[Exercise instructions]: Would you please give the entries again word for word, with no images in your copy?

(Saved data entries)
────────────────────
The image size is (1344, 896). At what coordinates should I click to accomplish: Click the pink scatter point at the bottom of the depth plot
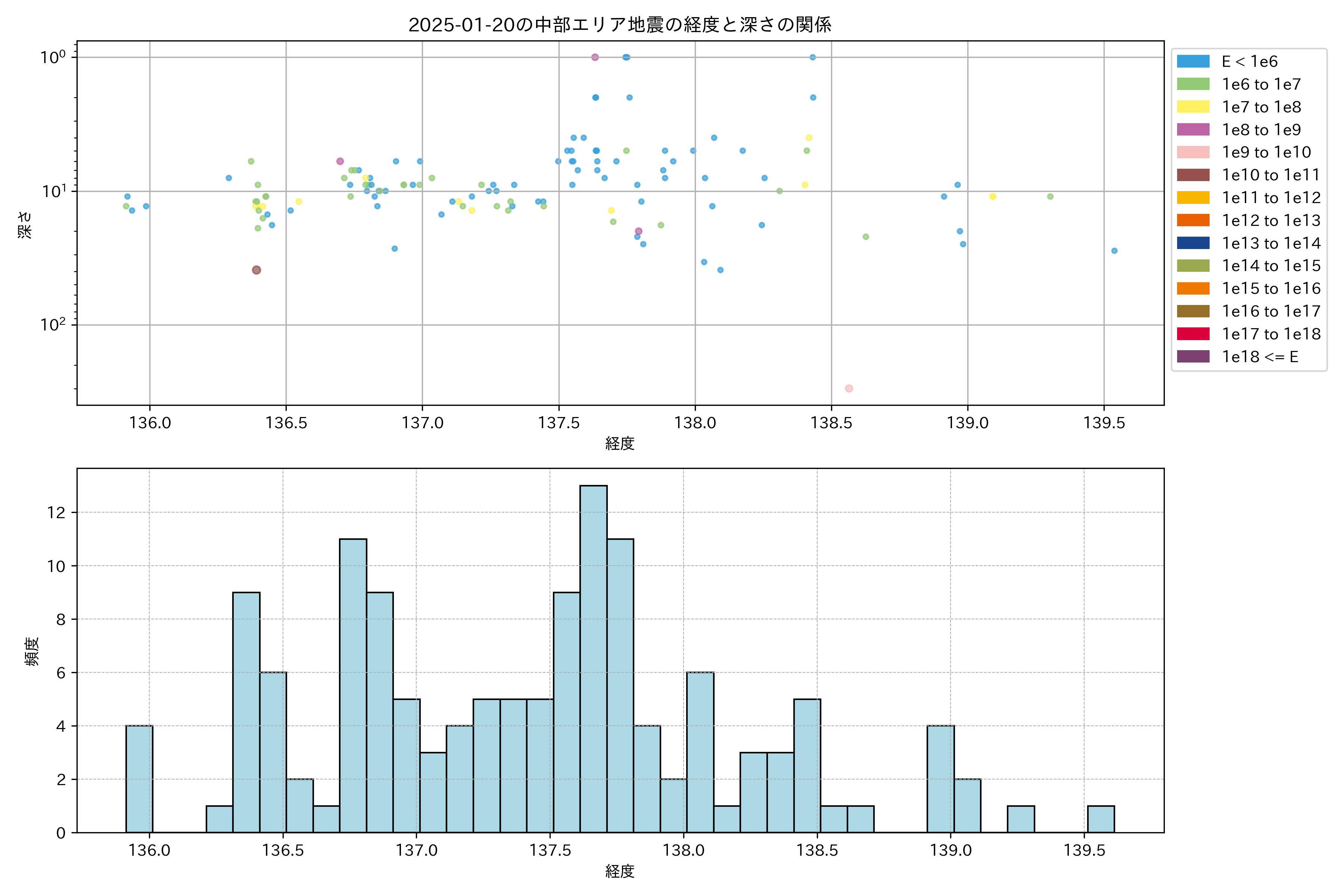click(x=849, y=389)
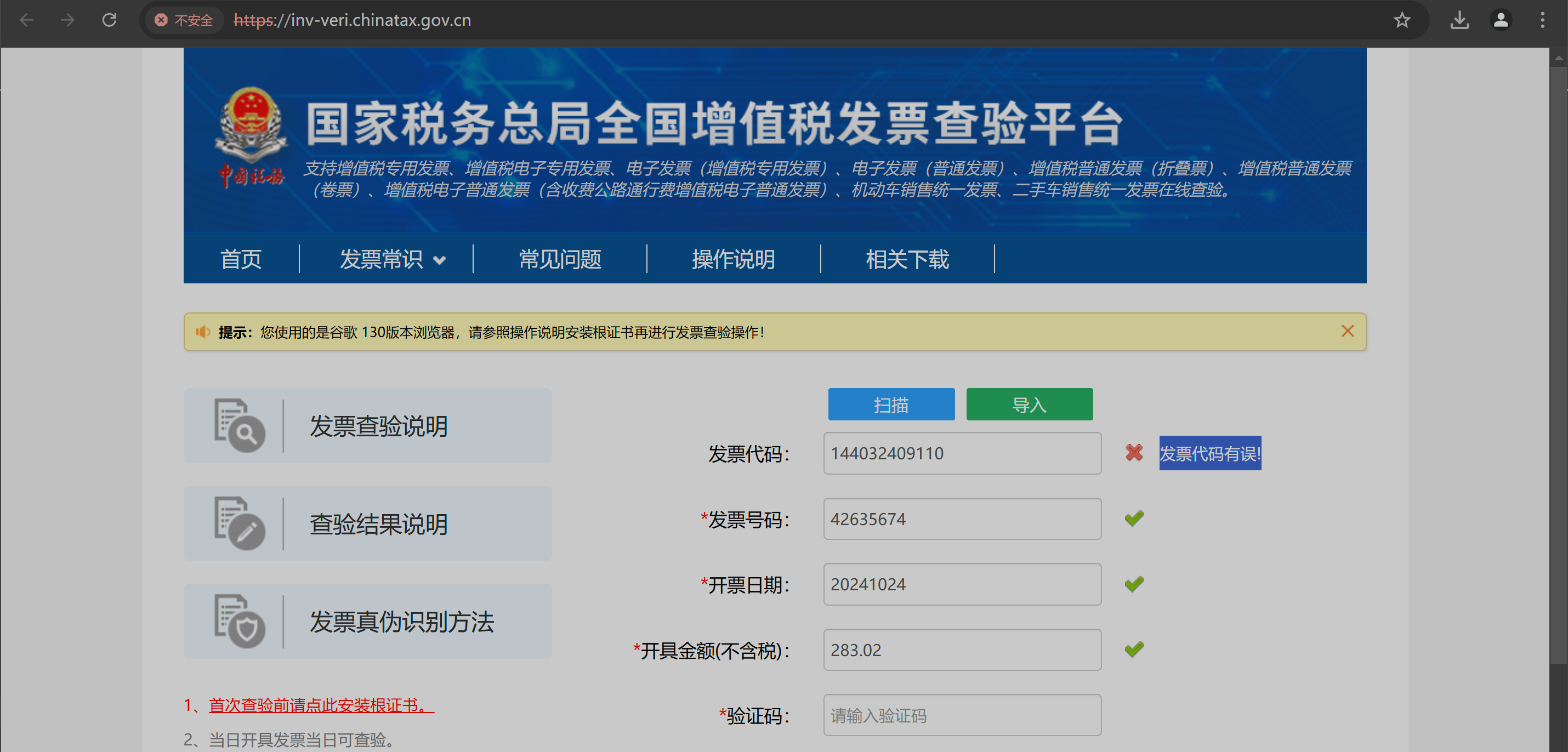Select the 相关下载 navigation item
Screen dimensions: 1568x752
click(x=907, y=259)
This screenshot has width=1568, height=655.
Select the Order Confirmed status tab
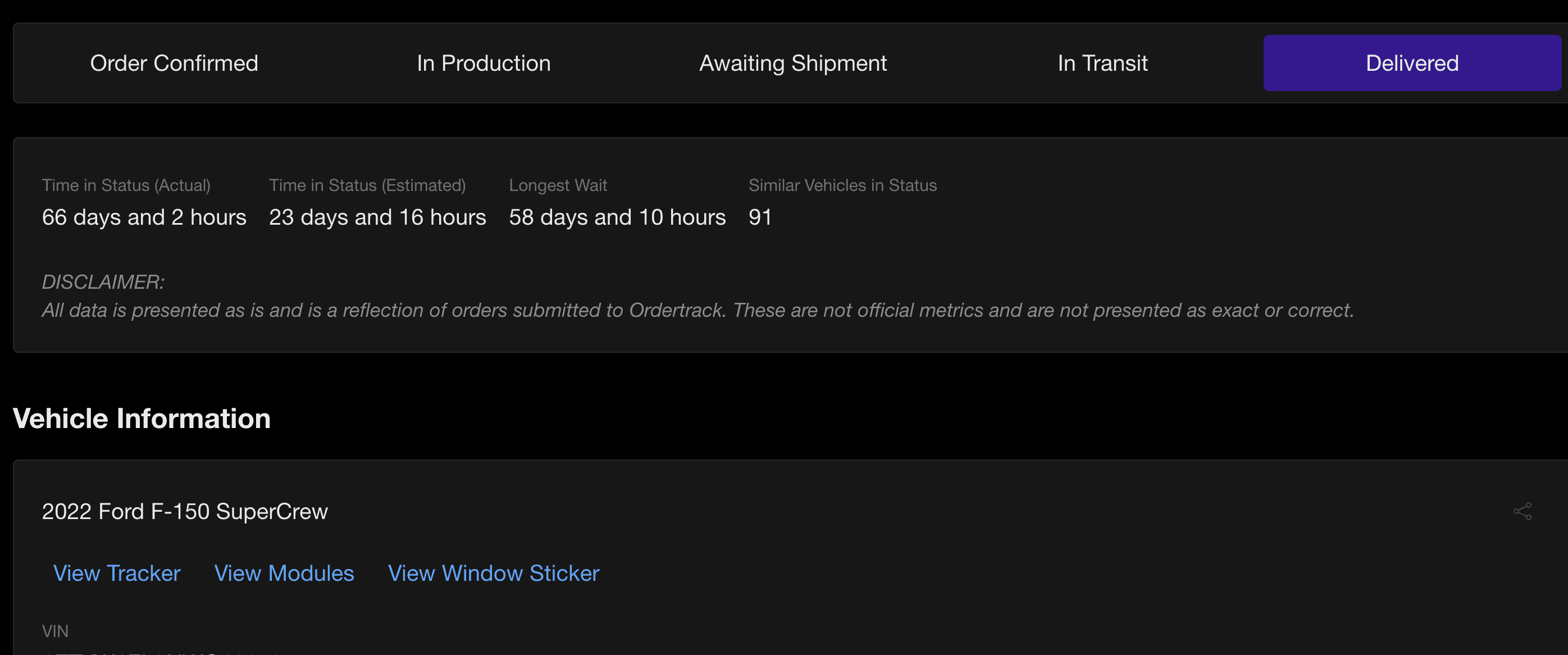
────────────────────
[Written answer]:
The image size is (1344, 896). At what coordinates should I click to accomplish: Click the pink scatter point at the bottom of the depth plot
click(x=849, y=389)
Select the 相关下载 navigation item
Screen dimensions: 1568x752
click(x=907, y=259)
This screenshot has width=1568, height=655.
Select the Order Confirmed status tab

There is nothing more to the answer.